I’m afraid I can’t answer that. But it does make you wonder about those politicians. The City Pages article leans toward the idea that people run for Congress because of their hideously inflated egos, which make them think that even the horrors of Congress are worth the fleeting fame.
That’s part of it, but there are other reasons, most of them as bad, or even worse. One common motivator these days is a hideously inflated sense of self-righteousness, also known as the Tea Party Effect. People possessed of this mindset think they know exactly what is wrong with everything, and that they possess precisely the right solution for every problem besetting the Republic. And that if you disagree with them, you are a willful idiot. And probably a traitor.
And let’s face it, a lot of politicians apparently run because it seems like the next thing they should do in a career they don’t recall choosing. It’s a lovely spring Monday so I won’t name names, but anyone who follows Montana politics at all closely knows this is no rare breed.

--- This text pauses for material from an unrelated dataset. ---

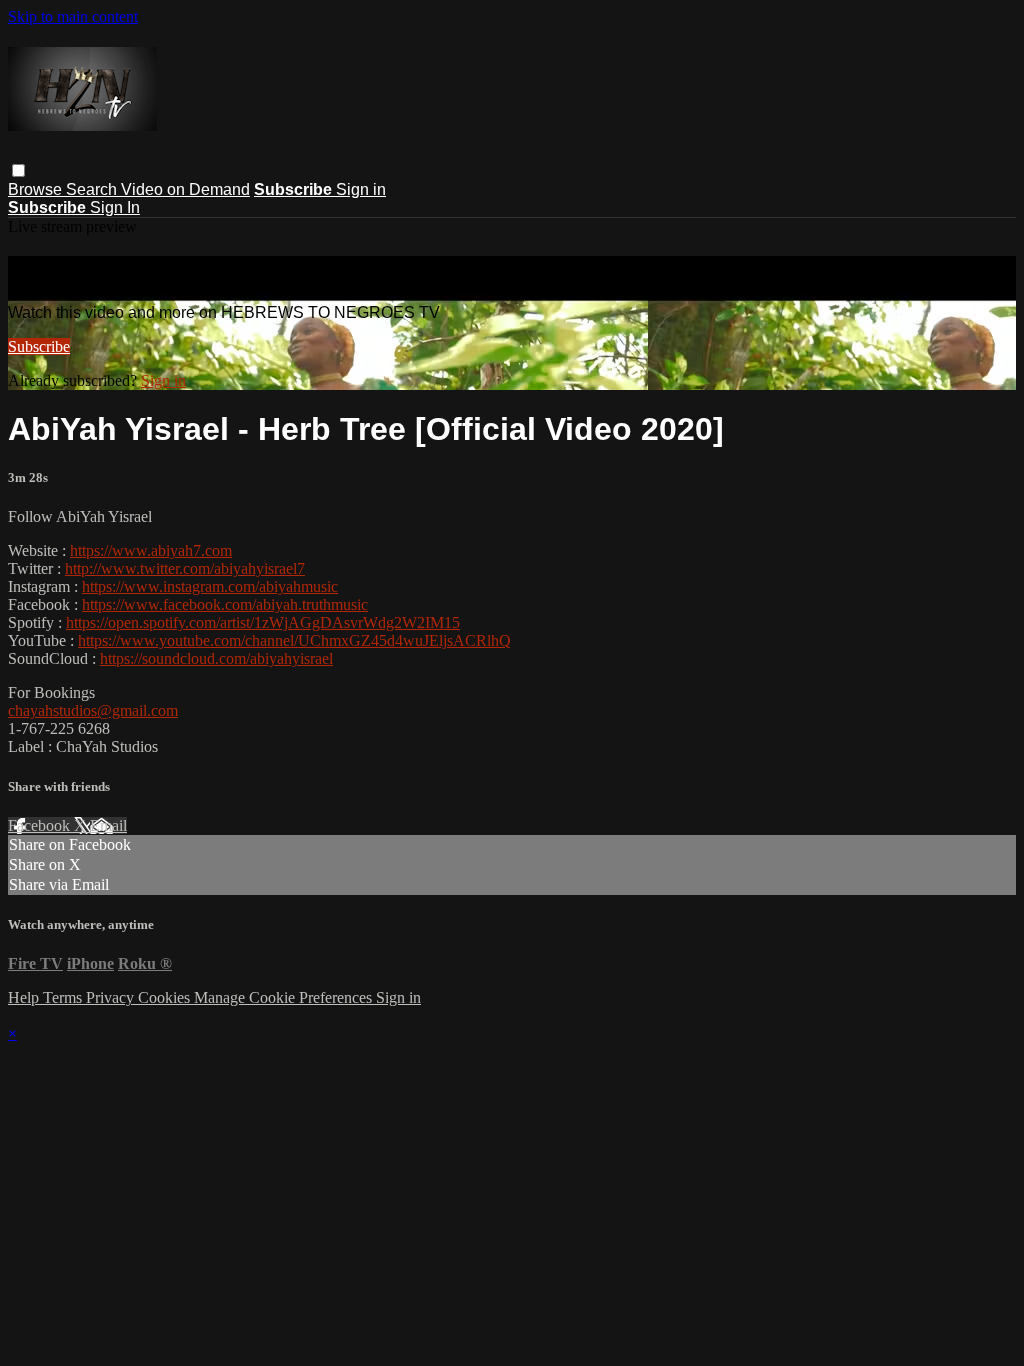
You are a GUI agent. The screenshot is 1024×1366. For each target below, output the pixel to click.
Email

These kinds of politicians might have gotten started in high school or college politics out of a vague sense of public-spiritedness, gotten elected through dumb luck, simple accident or because of an honest-seeming name, and then just kept progressing up the political ladder. They kind of want to win because they know that’s something they’re supposed to want.A similar, much more annoying type of politician got started in high school or even elementary school politics because he or she (let’s face it; it’s usually a he) felt an almost religious calling to the profession. This is close to the outsize-ego factor, but it’s a bit different. These guys have simply always loved the mechanics of politics. They love shaking hands, giving speeches, attending meetings and knocking on doors. They even like calling people and asking for money, because that’s an integral part of politics and they love politics.
There is another class of politicians, much smaller in number but rather frightening up close. These politicians consider themselves very moral and upstanding, family men of unquestioned virtue. Except that deep in their hearts they don’t care for their wives or even their children.
So they hope, perhaps without knowing it, that they can be elected as family-values candidates and then go to Washington where they’ll be too busy to see their families, except when needed for photo ops. After a few months or a few years in Washington, laboring so mightly on behalf of the people, they will feel that having a fling with an intern is their reward, one that will not tarnish their family-values badge.
Who else wants the job? Well, every so often a man or a woman of real intelligence and public mindedness wants to sit in the House to make the world a little better place. These folks delude themselves into thinking the soul-searing aspects of such service won’t affect them, or they are so Pollyanna-like that they don’t really believe it has that effect. These people are rarely elected.
I guess I’m feeling pretty cynical today, but see if you don’t feel the same way after reading the whole City Pages article yourself.